━━━━━ Available records
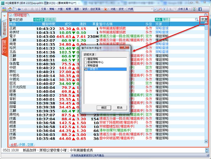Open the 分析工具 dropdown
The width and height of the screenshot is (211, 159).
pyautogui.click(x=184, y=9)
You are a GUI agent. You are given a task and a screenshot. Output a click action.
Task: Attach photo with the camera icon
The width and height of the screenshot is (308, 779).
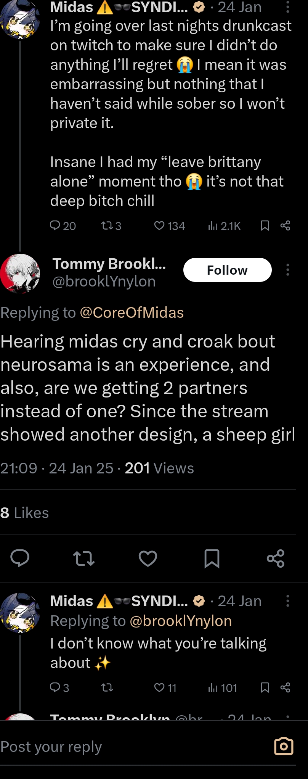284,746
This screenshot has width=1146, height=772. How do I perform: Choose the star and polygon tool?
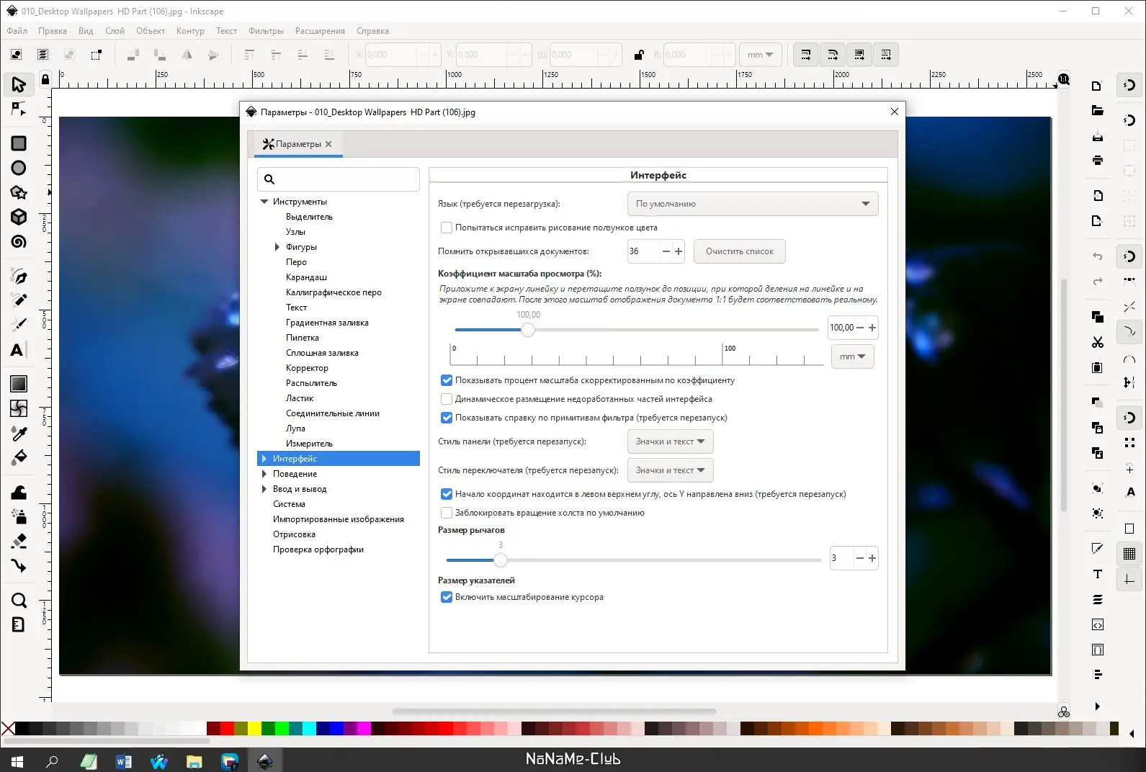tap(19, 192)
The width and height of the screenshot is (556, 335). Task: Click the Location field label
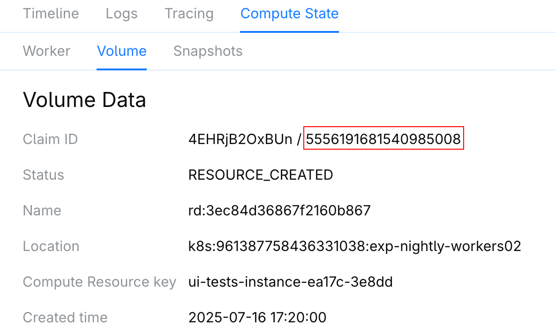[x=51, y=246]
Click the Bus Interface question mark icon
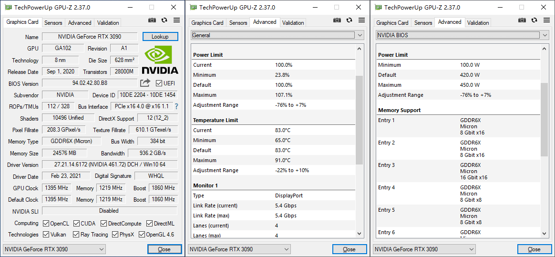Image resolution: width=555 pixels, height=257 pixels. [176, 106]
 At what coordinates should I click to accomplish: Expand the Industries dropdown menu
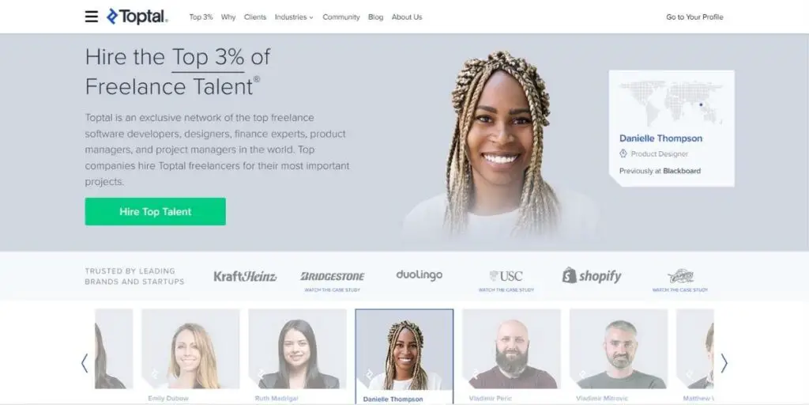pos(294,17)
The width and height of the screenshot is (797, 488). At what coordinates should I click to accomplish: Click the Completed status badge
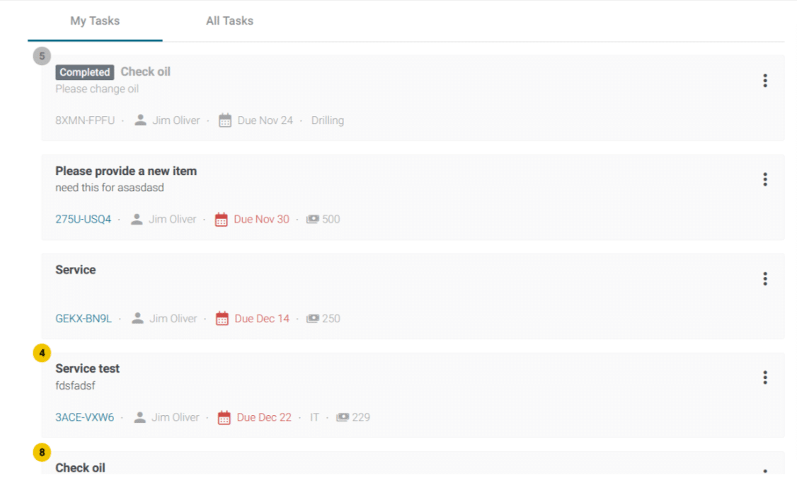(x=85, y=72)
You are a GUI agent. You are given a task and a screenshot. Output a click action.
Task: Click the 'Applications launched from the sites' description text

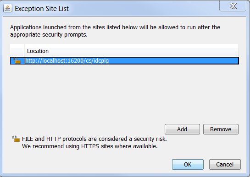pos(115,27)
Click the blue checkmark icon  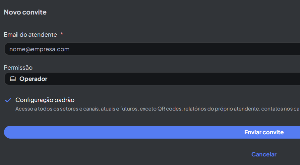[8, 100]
━━━━━━━━━━
━━━━━ Available records
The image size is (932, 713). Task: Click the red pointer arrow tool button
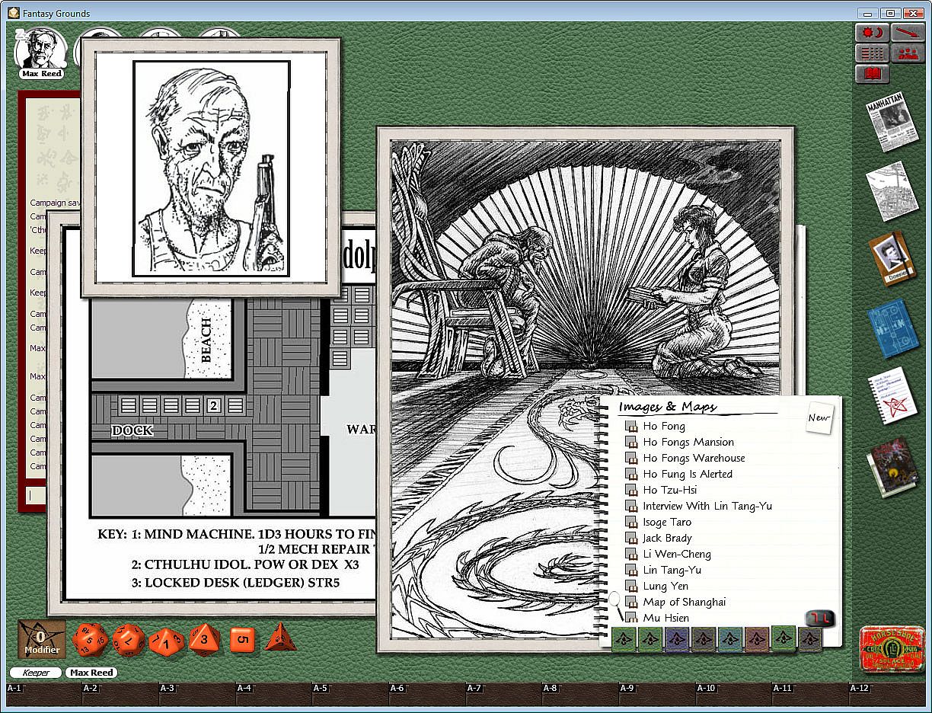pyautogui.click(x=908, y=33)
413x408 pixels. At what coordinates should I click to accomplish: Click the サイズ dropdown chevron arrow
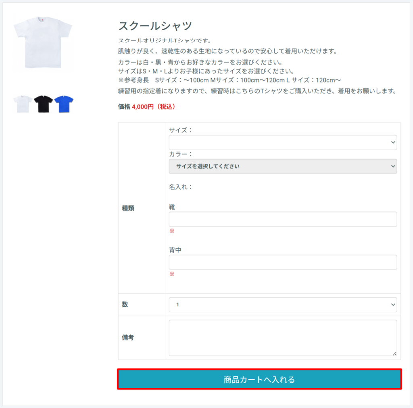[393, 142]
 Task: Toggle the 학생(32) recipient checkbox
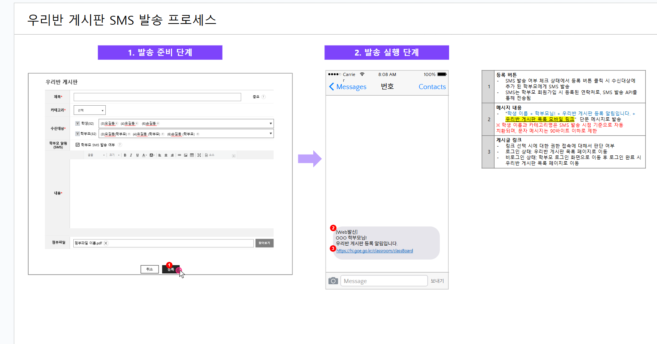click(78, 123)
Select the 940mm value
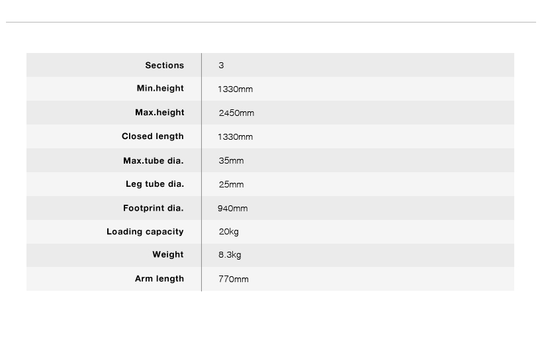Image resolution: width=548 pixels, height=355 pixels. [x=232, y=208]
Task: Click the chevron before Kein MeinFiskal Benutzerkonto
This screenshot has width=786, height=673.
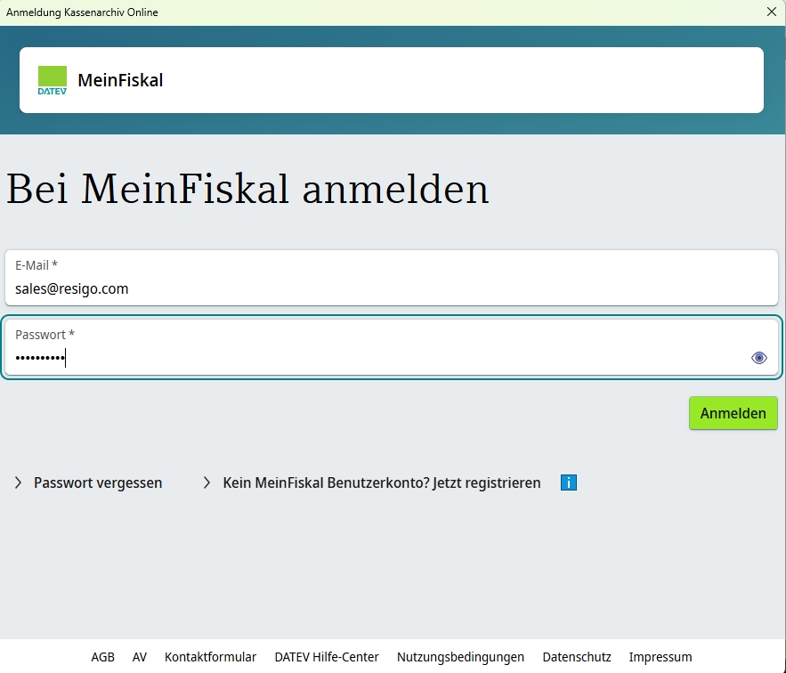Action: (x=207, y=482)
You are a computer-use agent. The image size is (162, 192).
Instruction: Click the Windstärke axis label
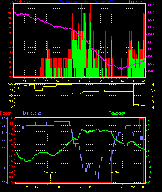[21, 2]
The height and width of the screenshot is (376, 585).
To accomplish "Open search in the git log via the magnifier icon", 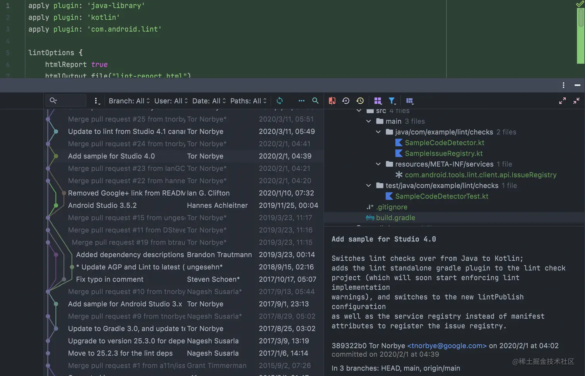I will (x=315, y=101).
━━━━━━━━━━
━━━━━ Available records
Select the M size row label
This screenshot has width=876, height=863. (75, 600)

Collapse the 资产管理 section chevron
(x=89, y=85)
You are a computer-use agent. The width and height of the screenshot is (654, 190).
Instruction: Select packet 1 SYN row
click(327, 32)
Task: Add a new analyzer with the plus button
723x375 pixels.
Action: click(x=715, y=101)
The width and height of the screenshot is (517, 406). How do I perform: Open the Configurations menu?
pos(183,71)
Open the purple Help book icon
━━━━━━━━━━
Exercise description
Copy out word for word the lines of the records above, starting at the line that contains "The width and height of the screenshot is (517, 406)." and ending at the line that contains "Open the purple Help book icon", with both of those lines included.

Answer for the task
The width and height of the screenshot is (517, 406). How do I perform: Open the Configurations menu?
pos(183,71)
Open the purple Help book icon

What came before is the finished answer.